EXCERPTED DATA:
※ ※ ※
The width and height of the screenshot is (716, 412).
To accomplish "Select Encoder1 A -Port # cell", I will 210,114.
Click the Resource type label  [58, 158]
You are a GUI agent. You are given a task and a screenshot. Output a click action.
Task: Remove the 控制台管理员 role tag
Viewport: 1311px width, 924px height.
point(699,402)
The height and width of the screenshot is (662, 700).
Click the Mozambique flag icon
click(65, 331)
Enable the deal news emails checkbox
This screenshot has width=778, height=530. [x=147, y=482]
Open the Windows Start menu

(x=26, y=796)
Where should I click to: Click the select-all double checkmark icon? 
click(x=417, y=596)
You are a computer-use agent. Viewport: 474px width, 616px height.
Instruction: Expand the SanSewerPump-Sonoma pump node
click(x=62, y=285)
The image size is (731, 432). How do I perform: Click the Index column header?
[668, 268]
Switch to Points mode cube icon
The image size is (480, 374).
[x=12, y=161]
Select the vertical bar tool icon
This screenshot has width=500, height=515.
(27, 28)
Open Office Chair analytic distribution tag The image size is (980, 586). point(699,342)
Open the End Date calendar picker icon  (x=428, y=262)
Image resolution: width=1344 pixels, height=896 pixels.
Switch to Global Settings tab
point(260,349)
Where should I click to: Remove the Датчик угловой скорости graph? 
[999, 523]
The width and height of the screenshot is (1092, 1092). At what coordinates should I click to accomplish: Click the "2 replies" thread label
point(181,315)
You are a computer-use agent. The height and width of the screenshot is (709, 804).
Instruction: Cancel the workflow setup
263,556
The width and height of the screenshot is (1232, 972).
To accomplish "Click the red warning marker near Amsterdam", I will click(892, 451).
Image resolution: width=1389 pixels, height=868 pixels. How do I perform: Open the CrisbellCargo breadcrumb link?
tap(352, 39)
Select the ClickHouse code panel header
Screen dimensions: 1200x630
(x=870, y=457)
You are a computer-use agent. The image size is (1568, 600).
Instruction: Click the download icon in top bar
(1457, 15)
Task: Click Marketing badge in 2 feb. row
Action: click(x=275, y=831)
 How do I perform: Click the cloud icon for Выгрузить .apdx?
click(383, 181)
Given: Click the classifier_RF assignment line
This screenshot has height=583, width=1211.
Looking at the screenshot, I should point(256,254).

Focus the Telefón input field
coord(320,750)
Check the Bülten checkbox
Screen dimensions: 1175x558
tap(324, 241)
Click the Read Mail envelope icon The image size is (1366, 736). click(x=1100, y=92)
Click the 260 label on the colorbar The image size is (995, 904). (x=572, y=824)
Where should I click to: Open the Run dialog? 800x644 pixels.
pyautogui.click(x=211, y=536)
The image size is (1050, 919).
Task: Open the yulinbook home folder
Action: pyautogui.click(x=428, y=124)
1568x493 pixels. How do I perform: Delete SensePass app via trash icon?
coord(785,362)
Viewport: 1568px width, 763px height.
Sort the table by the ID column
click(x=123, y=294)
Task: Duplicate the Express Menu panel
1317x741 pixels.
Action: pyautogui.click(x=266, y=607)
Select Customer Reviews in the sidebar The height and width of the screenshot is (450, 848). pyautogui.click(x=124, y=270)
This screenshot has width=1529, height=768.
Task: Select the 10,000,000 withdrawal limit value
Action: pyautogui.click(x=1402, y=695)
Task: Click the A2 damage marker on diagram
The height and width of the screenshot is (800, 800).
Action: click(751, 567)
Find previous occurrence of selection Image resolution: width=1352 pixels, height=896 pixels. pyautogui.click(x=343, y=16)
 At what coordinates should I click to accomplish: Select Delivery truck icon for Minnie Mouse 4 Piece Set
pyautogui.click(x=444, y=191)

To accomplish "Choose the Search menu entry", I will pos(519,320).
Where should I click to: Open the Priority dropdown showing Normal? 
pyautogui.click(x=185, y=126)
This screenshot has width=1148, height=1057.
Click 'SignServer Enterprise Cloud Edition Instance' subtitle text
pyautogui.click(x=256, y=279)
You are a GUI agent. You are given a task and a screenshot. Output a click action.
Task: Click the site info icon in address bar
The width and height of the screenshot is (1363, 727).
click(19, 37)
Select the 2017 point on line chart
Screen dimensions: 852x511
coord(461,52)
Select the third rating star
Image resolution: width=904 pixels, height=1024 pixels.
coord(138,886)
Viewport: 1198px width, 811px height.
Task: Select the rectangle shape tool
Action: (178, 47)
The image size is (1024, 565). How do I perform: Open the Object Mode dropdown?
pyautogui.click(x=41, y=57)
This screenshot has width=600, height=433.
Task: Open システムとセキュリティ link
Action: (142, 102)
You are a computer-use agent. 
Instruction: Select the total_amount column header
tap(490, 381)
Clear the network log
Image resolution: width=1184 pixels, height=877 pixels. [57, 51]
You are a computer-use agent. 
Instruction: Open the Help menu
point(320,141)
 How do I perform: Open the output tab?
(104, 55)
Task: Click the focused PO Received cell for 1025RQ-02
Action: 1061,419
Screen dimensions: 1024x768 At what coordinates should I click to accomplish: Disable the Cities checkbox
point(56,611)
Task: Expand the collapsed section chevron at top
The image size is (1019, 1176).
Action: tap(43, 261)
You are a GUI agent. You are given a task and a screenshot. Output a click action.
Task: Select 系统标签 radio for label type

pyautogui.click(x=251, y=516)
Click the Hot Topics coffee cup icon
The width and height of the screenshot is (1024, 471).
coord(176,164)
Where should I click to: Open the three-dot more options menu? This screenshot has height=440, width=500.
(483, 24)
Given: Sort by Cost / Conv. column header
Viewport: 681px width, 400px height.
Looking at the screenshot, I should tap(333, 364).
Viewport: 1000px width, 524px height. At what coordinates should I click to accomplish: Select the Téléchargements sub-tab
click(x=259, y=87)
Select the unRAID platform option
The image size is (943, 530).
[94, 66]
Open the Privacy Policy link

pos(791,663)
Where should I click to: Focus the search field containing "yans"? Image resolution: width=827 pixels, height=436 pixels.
※ ※ ※
TASK:
Copy all of the items above word for word, changing nothing.

WRITTEN RESPONSE:
The width and height of the screenshot is (716, 412).
To accomplish "Select Encoder1 A -Port # cell", I will 210,114.
Click the Resource type label  [58, 158]
You are a GUI agent. You are given a task and a screenshot. Output a click action.
Task: Remove the 控制台管理员 role tag
Viewport: 1311px width, 924px height.
point(699,402)
The height and width of the screenshot is (662, 700).
Click the Mozambique flag icon
click(65, 331)
Enable the deal news emails checkbox
This screenshot has width=778, height=530. [x=147, y=482]
Open the Windows Start menu

(x=26, y=796)
Where should I click to: Click the select-all double checkmark icon? 
click(x=417, y=596)
You are a computer-use agent. Viewport: 474px width, 616px height.
Instruction: Expand the SanSewerPump-Sonoma pump node
click(x=62, y=285)
The image size is (731, 432). How do I perform: Click the Index column header?
[668, 268]
Switch to Points mode cube icon
The image size is (480, 374).
[x=12, y=161]
Select the vertical bar tool icon
This screenshot has width=500, height=515.
(27, 28)
Open Office Chair analytic distribution tag The image size is (980, 586). point(699,342)
Open the End Date calendar picker icon  (x=428, y=262)
Image resolution: width=1344 pixels, height=896 pixels.
Switch to Global Settings tab
point(260,349)
Where should I click to: Remove the Датчик угловой скорости graph? 
[999, 523]
The width and height of the screenshot is (1092, 1092). At what coordinates should I click to accomplish: Click the "2 replies" thread label
point(181,315)
You are a computer-use agent. The height and width of the screenshot is (709, 804).
Instruction: Cancel the workflow setup
263,556
The width and height of the screenshot is (1232, 972).
To accomplish "Click the red warning marker near Amsterdam", I will click(892, 451).
Image resolution: width=1389 pixels, height=868 pixels. How do I perform: Open the CrisbellCargo breadcrumb link?
tap(352, 39)
Select the ClickHouse code panel header
Screen dimensions: 1200x630
(x=870, y=457)
You are a computer-use agent. The image size is (1568, 600).
Instruction: Click the download icon in top bar
(1457, 15)
Task: Click Marketing badge in 2 feb. row
Action: click(x=275, y=831)
 How do I perform: Click the cloud icon for Выгрузить .apdx?
click(383, 181)
Given: Click the classifier_RF assignment line
This screenshot has height=583, width=1211.
Looking at the screenshot, I should point(256,254).

Focus the Telefón input field
coord(320,750)
Check the Bülten checkbox
Screen dimensions: 1175x558
tap(324, 241)
Click the Read Mail envelope icon The image size is (1366, 736). click(x=1100, y=92)
Click the 260 label on the colorbar The image size is (995, 904). (x=572, y=824)
Where should I click to: Open the Run dialog? 800x644 pixels.
pyautogui.click(x=211, y=536)
The image size is (1050, 919).
Task: Open the yulinbook home folder
Action: pyautogui.click(x=428, y=124)
1568x493 pixels. How do I perform: Delete SensePass app via trash icon?
coord(785,362)
Viewport: 1568px width, 763px height.
Sort the table by the ID column
click(x=123, y=294)
Task: Duplicate the Express Menu panel
1317x741 pixels.
Action: pyautogui.click(x=266, y=607)
Select Customer Reviews in the sidebar The height and width of the screenshot is (450, 848). pyautogui.click(x=124, y=270)
This screenshot has width=1529, height=768.
Task: Select the 10,000,000 withdrawal limit value
Action: pyautogui.click(x=1402, y=695)
Task: Click the A2 damage marker on diagram
The height and width of the screenshot is (800, 800).
Action: click(751, 567)
Find previous occurrence of selection Image resolution: width=1352 pixels, height=896 pixels. pyautogui.click(x=343, y=16)
 At what coordinates should I click to accomplish: Select Delivery truck icon for Minnie Mouse 4 Piece Set
pyautogui.click(x=444, y=191)

To accomplish "Choose the Search menu entry", I will pos(519,320).
Where should I click to: Open the Priority dropdown showing Normal? 
pyautogui.click(x=185, y=126)
This screenshot has width=1148, height=1057.
Click 'SignServer Enterprise Cloud Edition Instance' subtitle text
pyautogui.click(x=256, y=279)
You are a GUI agent. You are given a task and a screenshot. Output a click action.
Task: Click the site info icon in address bar
The width and height of the screenshot is (1363, 727).
click(19, 37)
Select the 2017 point on line chart
Screen dimensions: 852x511
coord(461,52)
Select the third rating star
Image resolution: width=904 pixels, height=1024 pixels.
coord(138,886)
Viewport: 1198px width, 811px height.
Task: Select the rectangle shape tool
Action: (178, 47)
The image size is (1024, 565). How do I perform: Open the Object Mode dropdown?
pyautogui.click(x=41, y=57)
This screenshot has width=600, height=433.
Task: Open システムとセキュリティ link
Action: (142, 102)
You are a computer-use agent. 
Instruction: Select the total_amount column header
tap(490, 381)
Clear the network log
Image resolution: width=1184 pixels, height=877 pixels. [57, 51]
You are a computer-use agent. 
Instruction: Open the Help menu
point(320,141)
 How do I perform: Open the output tab?
(104, 55)
Task: Click the focused PO Received cell for 1025RQ-02
Action: 1061,419
Screen dimensions: 1024x768 At what coordinates should I click to accomplish: Disable the Cities checkbox
point(56,611)
Task: Expand the collapsed section chevron at top
The image size is (1019, 1176).
Action: tap(43, 261)
You are a GUI agent. You are given a task and a screenshot. Output a click action.
Task: Select 系统标签 radio for label type

pyautogui.click(x=251, y=516)
Click the Hot Topics coffee cup icon
The width and height of the screenshot is (1024, 471).
coord(176,164)
Where should I click to: Open the three-dot more options menu? This screenshot has height=440, width=500.
(483, 24)
Given: Sort by Cost / Conv. column header
Viewport: 681px width, 400px height.
Looking at the screenshot, I should tap(333, 364).
Viewport: 1000px width, 524px height. At what coordinates should I click to accomplish: Select the Téléchargements sub-tab
click(x=259, y=87)
Select the unRAID platform option
The image size is (943, 530).
[94, 66]
Open the Privacy Policy link

pos(791,663)
Where should I click to: Focus the search field containing "yans"? Image resolution: width=827 pixels, height=436 pixels.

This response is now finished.